Superintendent Phil Minkkinen said the four-day week will save more elective classes and employees from budget cuts.
Babeu said it was a long route to get to the change. He, Minkkinen, and other board members had to convince the state that the plan would not reduce students’ time in class and teaching staff was on board. It also had to change the state’s thinking on whether the public was properly informed about the four-day week.
Students will likely have to stay in school a few more days than projected to meet state standards for classroom instructional minutes.
The district has said there would be 410 minutes of class time per day, about 6.8 hours, compared to 343 minutes, 5.7 hours, in the five-day schedule. The amount of days students will be in school will decrease from 170 to 142, with the possibility of a few more days being added. The schedule would be Monday through Thursday.

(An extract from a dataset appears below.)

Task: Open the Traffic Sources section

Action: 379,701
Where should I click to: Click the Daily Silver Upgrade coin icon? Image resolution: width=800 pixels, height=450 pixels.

Babeu said he wishes the approval had come earlier in the summer so district residents could have planned more.
“We do regret that,” he said of leaving schools just a month to prepare for the change.
Carol Youngberg, a school board member, said she thought the district had a very strong chance of getting its application approved after school officials pled their case Thursday in St. Paul.
Minkkinen said the district calculated instructional minutes differently than the MDE but the end result will not mean less class time for students, a requirement for four-day approval. Babeu said some bad communication with the state led to the discrepancy in student class time calculations.
A memorandum of understanding about schedule changes between the district and teachers was signed this week. Babeu said the district has already talked with staff members about the switch and they have given the district its support. The district wasn’t required to get a signed agreement from support staff.
The state seems to have been convinced that the public meetings the district organized to discuss the four-day week passed its interpretation of state statute requirements. In the explanations attached to the previous rejections, the state said it believed the meetings were more about the election asking for an operational levy increase.
Babeu said the district remained firm that the meetings were specific to the four-day proposal. “They didn’t say they didn’t believe us,” he said of the discussion Thursday.
To remain in compliance, the district must submit an annual review of the Flexible Learning Year Program by July 1, 2011. Subsequent reviews would also be due in 2012 and 2013 should the district still want to use the schedule.
“The Department of Education looks forward to receiving evidence from your district that the calendar modification led to meaningful gains in achievement, staff development, cost savings and other factors described in your district’s revised application and related school and district improvement plans,” Alice Seagren wrote in a letter to the district approving the change.
“A final evaluation of the program is required to be submitted to the Department of Education at the point that the district decides to discontinue four-day weeks or at the three-year mark, whichever comes first.”
If the district decides to go past July 1, 2013, with the four-day week implementation, it would have to have to reapply for that status.